Why The Best Zoos In America Are The Best

By Mitchell Jones


A callow youth could be imagined who considered a museum excursion quite as good as, possibly superior to, visiting the zoo. It is, after all, common practice nowadays for museums to have large animal exhibits packed into conveniently browse-able indoor displays - thoroughly sheltered from the variable weather of the seasons.

It true, of course, that the museum animals do lack a rather distinctive quality: which is to say that they're dead -- and stuffed! The truth is though, recalling from my childhood, many of the zoos I visited had animals which were so inanimate, they might well have been stuffed.

One can say now though, with some relief, that behind us now is the days when zoos were largely animal museums. In fact, it's almost come to the point that the barometer for measuring the best zoos in America is precisely the degree to which one distinguishes itself from these older model zoos.

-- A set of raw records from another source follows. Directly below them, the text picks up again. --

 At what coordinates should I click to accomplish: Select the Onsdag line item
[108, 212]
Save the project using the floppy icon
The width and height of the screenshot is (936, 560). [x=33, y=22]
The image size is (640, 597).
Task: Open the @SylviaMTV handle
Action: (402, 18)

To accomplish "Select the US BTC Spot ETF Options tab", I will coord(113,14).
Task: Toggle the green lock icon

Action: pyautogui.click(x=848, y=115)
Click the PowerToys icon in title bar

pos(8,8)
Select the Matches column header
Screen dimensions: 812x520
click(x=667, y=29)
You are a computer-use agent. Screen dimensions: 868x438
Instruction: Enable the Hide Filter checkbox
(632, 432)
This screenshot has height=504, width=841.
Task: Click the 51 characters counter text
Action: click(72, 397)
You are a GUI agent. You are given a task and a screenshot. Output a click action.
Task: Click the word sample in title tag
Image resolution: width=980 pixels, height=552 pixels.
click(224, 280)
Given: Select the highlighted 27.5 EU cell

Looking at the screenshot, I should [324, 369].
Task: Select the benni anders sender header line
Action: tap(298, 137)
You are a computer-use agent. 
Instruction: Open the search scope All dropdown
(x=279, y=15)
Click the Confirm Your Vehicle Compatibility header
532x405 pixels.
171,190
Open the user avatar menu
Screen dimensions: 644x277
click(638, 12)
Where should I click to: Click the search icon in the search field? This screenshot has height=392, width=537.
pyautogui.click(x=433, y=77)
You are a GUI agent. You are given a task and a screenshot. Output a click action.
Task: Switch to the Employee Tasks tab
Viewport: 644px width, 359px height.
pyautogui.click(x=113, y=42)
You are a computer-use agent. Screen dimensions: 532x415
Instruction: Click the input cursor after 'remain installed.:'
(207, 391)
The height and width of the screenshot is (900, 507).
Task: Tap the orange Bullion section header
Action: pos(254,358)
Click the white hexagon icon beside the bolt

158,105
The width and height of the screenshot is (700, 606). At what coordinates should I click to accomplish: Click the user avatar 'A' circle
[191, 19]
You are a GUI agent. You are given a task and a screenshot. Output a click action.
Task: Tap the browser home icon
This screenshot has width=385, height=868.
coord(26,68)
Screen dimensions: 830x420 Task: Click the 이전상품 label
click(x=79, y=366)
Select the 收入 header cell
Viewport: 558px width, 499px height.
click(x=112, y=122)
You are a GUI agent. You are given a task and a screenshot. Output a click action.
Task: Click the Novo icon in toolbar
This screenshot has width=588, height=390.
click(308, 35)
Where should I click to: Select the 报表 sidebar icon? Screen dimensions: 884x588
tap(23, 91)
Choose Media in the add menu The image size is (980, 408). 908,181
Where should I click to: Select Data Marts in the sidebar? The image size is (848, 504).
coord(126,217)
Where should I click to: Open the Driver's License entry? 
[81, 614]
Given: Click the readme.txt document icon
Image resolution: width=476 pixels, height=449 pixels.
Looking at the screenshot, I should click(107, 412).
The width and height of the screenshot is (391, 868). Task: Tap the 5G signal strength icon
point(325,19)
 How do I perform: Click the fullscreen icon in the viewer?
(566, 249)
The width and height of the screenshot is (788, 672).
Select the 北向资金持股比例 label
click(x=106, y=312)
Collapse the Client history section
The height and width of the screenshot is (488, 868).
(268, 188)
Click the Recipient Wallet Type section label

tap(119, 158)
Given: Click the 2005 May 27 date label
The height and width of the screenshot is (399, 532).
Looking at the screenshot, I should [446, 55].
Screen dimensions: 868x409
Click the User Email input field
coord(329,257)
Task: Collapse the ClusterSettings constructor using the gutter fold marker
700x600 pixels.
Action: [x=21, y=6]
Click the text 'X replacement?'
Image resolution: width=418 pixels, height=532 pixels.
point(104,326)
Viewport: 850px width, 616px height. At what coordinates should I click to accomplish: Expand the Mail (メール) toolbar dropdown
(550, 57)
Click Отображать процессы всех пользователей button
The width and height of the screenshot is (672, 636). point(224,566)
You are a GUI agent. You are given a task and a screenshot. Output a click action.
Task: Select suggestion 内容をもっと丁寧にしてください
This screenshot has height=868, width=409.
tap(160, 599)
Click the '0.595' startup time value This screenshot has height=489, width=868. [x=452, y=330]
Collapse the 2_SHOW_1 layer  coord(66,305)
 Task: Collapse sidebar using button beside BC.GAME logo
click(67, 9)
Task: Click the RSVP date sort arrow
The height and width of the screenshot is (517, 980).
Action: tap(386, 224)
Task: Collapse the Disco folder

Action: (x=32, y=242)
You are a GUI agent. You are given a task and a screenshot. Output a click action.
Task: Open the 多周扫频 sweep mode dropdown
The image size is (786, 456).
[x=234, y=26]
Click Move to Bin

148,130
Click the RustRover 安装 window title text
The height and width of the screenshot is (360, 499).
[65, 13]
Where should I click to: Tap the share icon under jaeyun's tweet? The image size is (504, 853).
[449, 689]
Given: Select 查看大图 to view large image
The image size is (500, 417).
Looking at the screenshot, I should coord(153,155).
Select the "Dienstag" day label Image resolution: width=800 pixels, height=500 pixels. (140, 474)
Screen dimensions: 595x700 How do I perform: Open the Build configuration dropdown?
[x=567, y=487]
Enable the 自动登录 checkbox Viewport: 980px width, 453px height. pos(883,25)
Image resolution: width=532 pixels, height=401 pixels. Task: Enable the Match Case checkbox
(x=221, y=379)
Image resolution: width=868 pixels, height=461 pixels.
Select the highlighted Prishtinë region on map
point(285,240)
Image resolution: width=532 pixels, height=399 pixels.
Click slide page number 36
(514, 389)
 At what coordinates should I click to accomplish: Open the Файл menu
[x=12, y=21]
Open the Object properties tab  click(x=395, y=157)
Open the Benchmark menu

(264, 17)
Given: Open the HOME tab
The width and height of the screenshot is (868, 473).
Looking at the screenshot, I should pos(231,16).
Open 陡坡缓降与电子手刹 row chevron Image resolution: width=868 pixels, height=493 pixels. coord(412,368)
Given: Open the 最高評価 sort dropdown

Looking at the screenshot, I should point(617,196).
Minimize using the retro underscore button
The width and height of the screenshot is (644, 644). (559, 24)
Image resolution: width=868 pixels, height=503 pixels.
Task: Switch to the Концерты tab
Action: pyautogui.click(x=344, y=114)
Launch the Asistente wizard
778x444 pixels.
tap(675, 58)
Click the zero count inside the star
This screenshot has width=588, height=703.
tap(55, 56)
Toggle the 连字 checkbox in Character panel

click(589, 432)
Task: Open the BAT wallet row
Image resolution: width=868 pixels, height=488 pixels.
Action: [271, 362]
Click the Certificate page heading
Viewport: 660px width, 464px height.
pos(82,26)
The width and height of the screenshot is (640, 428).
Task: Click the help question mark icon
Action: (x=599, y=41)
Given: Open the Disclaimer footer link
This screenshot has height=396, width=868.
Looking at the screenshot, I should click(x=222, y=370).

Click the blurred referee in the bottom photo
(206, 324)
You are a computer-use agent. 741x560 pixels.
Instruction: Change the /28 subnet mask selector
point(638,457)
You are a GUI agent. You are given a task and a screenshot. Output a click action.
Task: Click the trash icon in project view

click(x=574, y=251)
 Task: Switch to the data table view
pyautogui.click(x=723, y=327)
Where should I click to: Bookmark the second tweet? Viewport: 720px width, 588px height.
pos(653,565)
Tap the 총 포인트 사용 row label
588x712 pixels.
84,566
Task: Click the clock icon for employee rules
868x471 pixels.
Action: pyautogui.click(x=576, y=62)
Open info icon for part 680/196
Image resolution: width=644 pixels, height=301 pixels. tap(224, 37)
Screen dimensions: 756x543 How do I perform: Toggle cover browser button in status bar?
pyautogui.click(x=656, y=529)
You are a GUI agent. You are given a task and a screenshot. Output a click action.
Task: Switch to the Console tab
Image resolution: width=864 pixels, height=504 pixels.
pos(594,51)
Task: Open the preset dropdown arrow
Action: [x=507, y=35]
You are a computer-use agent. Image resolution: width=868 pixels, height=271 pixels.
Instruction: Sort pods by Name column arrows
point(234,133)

The best zoos now are not storage displays - warehouses with bars - but active participants in the cultivation and preservation of the earth's wildlife. They have facilities and missions for research and enterprise to help preserve wildlife in its natural habitat.

The result of these mission defining initiatives is a symbiosis: the lessons learned about optimum wildlife habitat preservation enables more rigorous habitat design within the modern zoo. This creates an environment far better suited to the zoo's animals. The result is a greatly more stimulating and rewarding experience for everyone involved.

As zoo animals have the experience of living in environments more closely fit with their evolved dispositions, their natural liveliness is invigorated. This leads to animals with energy and curiosity. Such animals are active and involved with their environment and each other.

Not only does this make for psychologically and physically healthier conditions for the animals, but it provides a more enjoyable zoo-going experience for us. The energy and vitality of animals living in a stimulating environment, sculpted to their evolutionary needs, means we get to see animals that are alive and engaged. This is exciting in itself.

Furthermore, as the animals' living experience is so much better suited to their evolved disposition, such zoos become far more effective learning opportunities than ever could have been the old stand-and-gawk zoos of my youth. This is a wonderful development for all zoo guests.

One of the great outcomes of this new style zoo has been the construction of far vaster ranges for the animals to live within. This improvement in the living conditions of the animals, though, has posed challenges regarding the means to allow zoo visitors to experience the animals in this new habitat, without undermining its initial virtues. Leaders in the zoo community addressed these challenges with various kinds of carry-through technology and process reorganization. These have included monorails, safari tours and walk through zones.

The best zoos in America , or elsewhere, are characterized by this kind of synthesis. A conservationist mission, revised facility designs, and innovative applications of technology dovetail into an entirely new kind of institutional style that is not unfairly described as a zoological renaissance.

This renaissance allows zoo visitors to have experiences as rich in their learning opportunities as in their sheer exotic wonder. In the process, they inspire in us a sense of awe for the wonders of nature while providing us that rare opportunity for communion with another life: one so different from our own yet also, as an inevitable consequence of our common evolutionary heritage, in some uncanny way also strangely like us.

This is the extraordinary magic of the best zoos: they marry the insights of science and technology to create a sense of the sublime.